TASK INSTRUCTIONS: Output the records. Match them exactly.

Dataset excerpts
+++++
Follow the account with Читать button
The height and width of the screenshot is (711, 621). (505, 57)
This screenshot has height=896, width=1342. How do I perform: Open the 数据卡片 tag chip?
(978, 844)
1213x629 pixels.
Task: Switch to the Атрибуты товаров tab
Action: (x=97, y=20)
+++++
EXERCISE RESPONSE:
Follow the account with Читать button
The height and width of the screenshot is (711, 621). (505, 57)
This screenshot has height=896, width=1342. How do I perform: Open the 数据卡片 tag chip?
(978, 844)
1213x629 pixels.
Task: Switch to the Атрибуты товаров tab
Action: (x=97, y=20)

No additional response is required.